La casa del indiano

Por encima del sonido de mis cascos percibo un ruido fuerte, sordo. Está cayendo “la de Dios es Cristo”, llueve con ganas en este momento. En los cristales resuenan las gotas de agua y se refleja el brillo de las luces del interior del establecimiento. Llueve y llueve, cada vez más.

            Me encuentro en el Mercado del Este, donde está situado el gastrobar “La casa del indiano”, lugar en el que paso muchos ratos, tanto escribiendo como leyendo o estudiando. Ya me conocen. “Hola, Rafa, ¿un café”, me dice Antonio. Si, gracias, como siempre. Estoy solo en estos momentos. Aún no han abierto, pero me cuelo a este rincón, donde me encuentro como en mi propia casa. Puede llover cuanto quiera, yo estoy a salvo, calentito y con un café humeante sobre la mesa.

            Aquí mi imaginación vuela sin cesar. El propio edificio, reconstruido, idéntico al original, me trae recuerdos de cuando aquí se vendían toda clase de productos: queso, pescado, fruta, embutidos, pan, etc. Que lo reconvirtieran en distintos comercios se me hizo raro y, en un principio, no me gustó, pues suponía perder un mercado de abastos en el centro de la ciudad. Tanto por el sentido práctico, como por mantener edificios antiguos, me hizo recelar de este nuevo uso. Pero el tiempo pasa, las costumbres cambian y la valoración de todo evoluciona.

            La decoración del lugar, las fotos que  adornan sus paredes, los objetos antiguos, los carteles de publicidad, todo ello me transporta a la época de los viajes transatlánticos, donde aquí mismo se vendían los boletos de viaje. Me gustan las fotos de la antigua casa de comidas, muy similar a la actual, lo cual me hace reconciliarme con la remodelación efectuada.

            He dejado de escuchar mis grabaciones de inglés para poder escribir  lo que siento en estos momentos. La lluvia, el suave ruido de los camareros colocando las tazas, la luz amarillenta de las lámparas y el grisáceo cielo, el cartel indicando que me encuentro en la clase de 2ª económica y el mural de azulejos cerámicos de uno de los muchos vapores correos españoles, de la Compañía Trastlántica, me llevan de nuevo a ese lugar y a ese momento jamás conocidos, pero muchas veces imaginado.

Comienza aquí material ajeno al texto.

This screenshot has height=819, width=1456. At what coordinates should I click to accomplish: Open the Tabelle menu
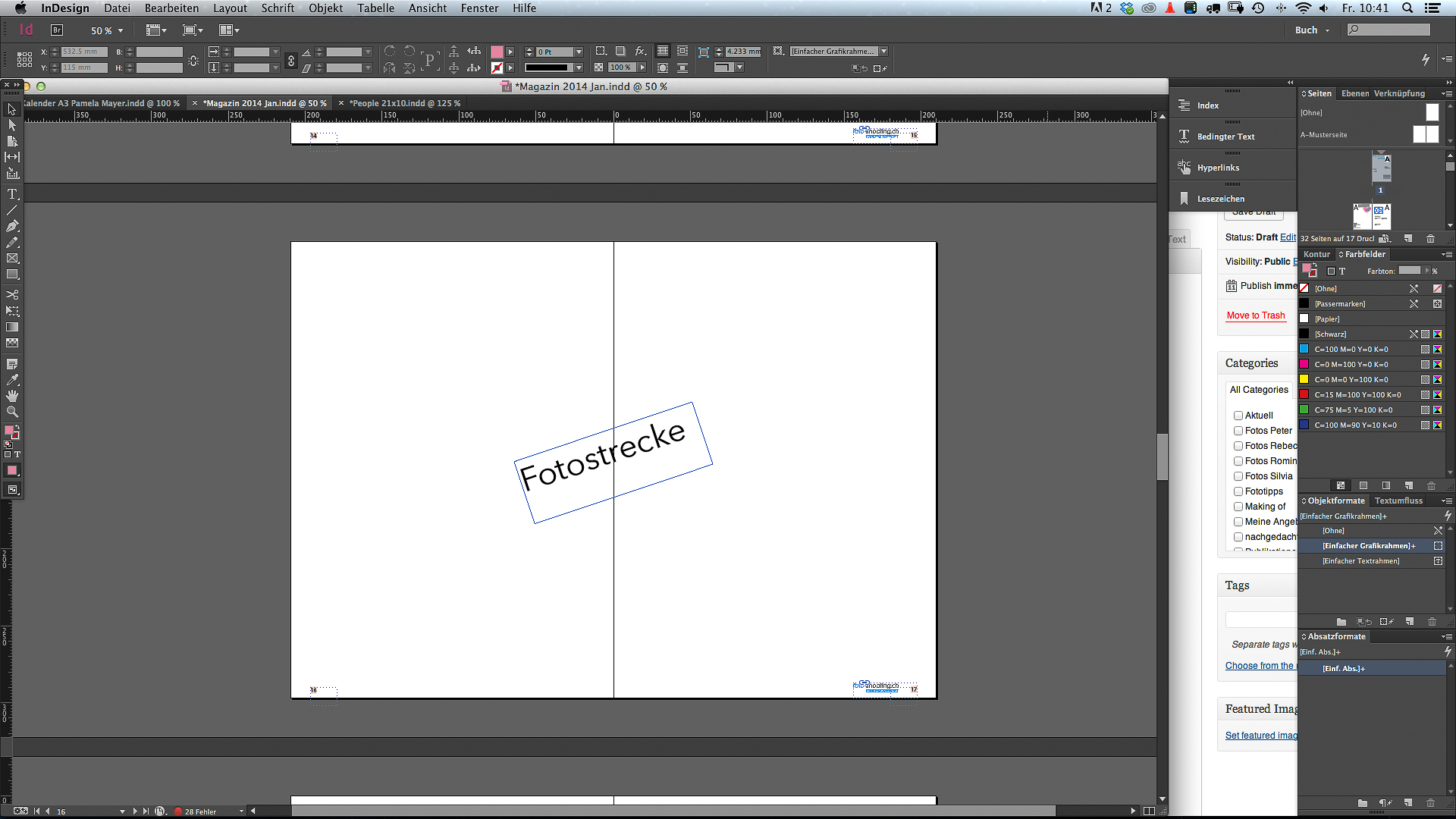pos(375,8)

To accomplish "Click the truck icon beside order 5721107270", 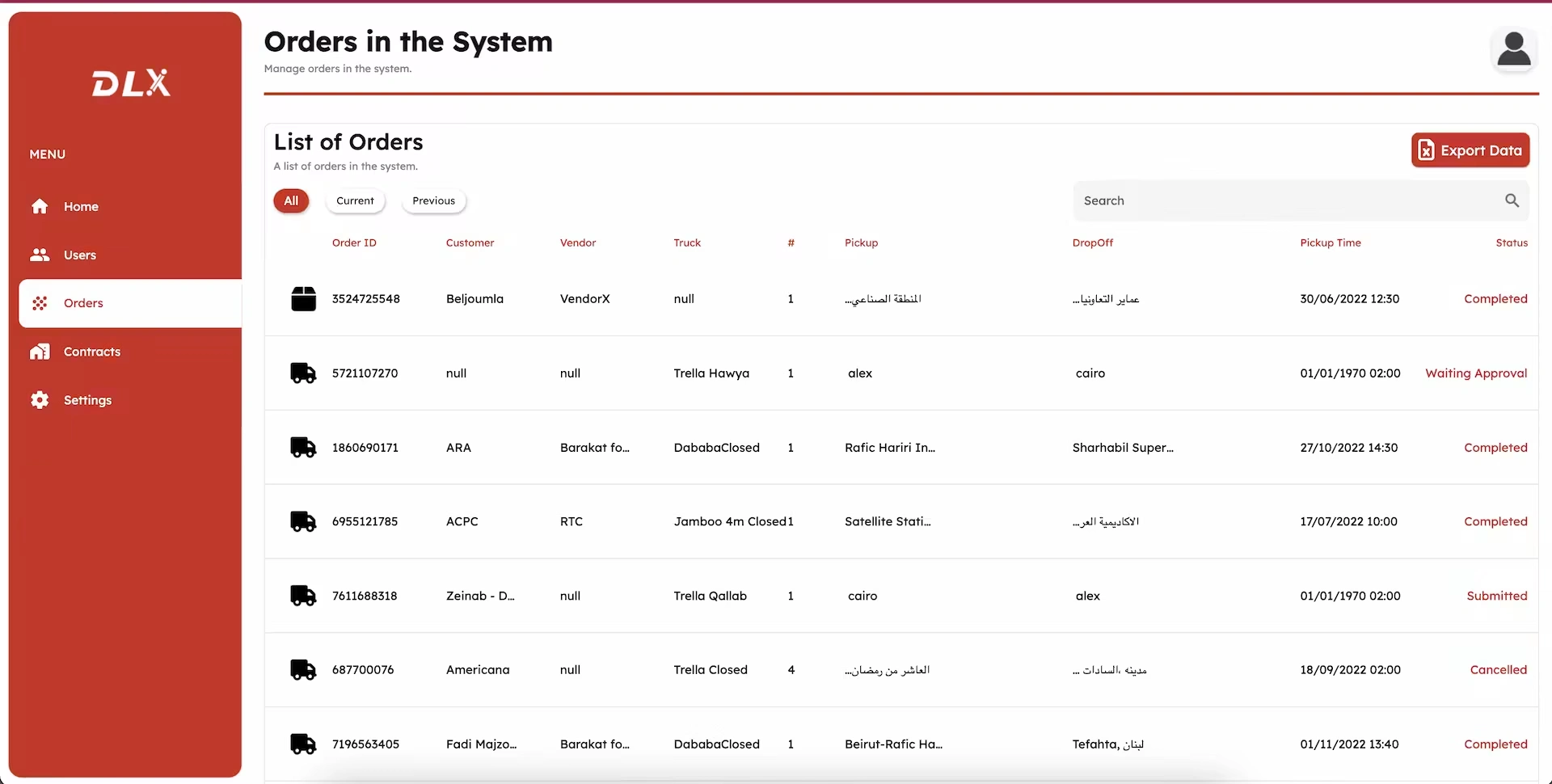I will click(x=303, y=373).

            Cuando entro aquí, y también cuando paso de largo, este edificio me atrapa con un pasado no vivido. Desde la calle puedo leer carteles referentes a las salidas mensuales a Veracruz, La Habana, Montevideo y Buenos Aires. Es una invitación a entrar, a soñar, a recordar, a leer e interesarnos por cuantos paisanos nuestros, y vecinos también, compraron aquí su boleto a las Américas, muchas veces solo de ida. Algunos volvieron con fortuna, pocos, los denominados indianos. Hicieron escuelas, iglesias, hospitales, cualquier cosa que les hiciera recordar como benefactores en su tierra, convirtiéndose algunos en líderes locales en la época del caciquismo. La mayoría no trajo fortuna, no les levantaron un museo ni los recuerda más que su propia familia. Muchos nunca volvieron, hicieron allá su vida,  en algunos casos consiguieron formar una familia. Trabajaron por la comida y sobrevivieron como pudieron, manteniendo su pobreza en un lugar diferente al que salieron. Esta fue su casa, aunque solo fuera durante unas horas, esperando que partiera su cabotaje. Otros sólo a comprar el billete, esperando fuera, en el puerto.

            Me siento como en mi propia casa. Así me hacen sentir  con su trato agradable. De algún modo me hace conectar con quienes, familiares míos o no, pasaron por aquí. A todos ellos mi emocionado recuerdo y agradecimiento. Hoy, cuando tantos jóvenes han de marchar a buscar su puesto de trabajo en cualquier lugar del mundo, cuando otros indianos, procedentes de las Indias, vienen aquí a buscar el suyo, cuando desde las peores realidades socioeconómicas llaman a nuestra puerta pidiendo asilo, no podemos mirar para otro lado y sí abrir nuestra puerta y poner una silla más a nuestra mesa.

            Mi reconocimiento a todos los indianos del mundo –los que así se llamaron y los que no tuvieron derecho a serlo– que decidieron ampliar los horizontes y no se conformaron con mirar con tristeza el terruño, esperando la cosecha que no llegaba. Su inquietud, temor y hambre, no se llamó valentía sino necesidad. Niños de diez y doce años que liberaron a sus padres de la obligación de mantenerlos, hombres que iban a buscar fortuna, mujeres valientes, familias con un hatillo al hombro. Todos esos pensamientos me embargan cada vez que me siento aquí y dejo volar mi imaginación.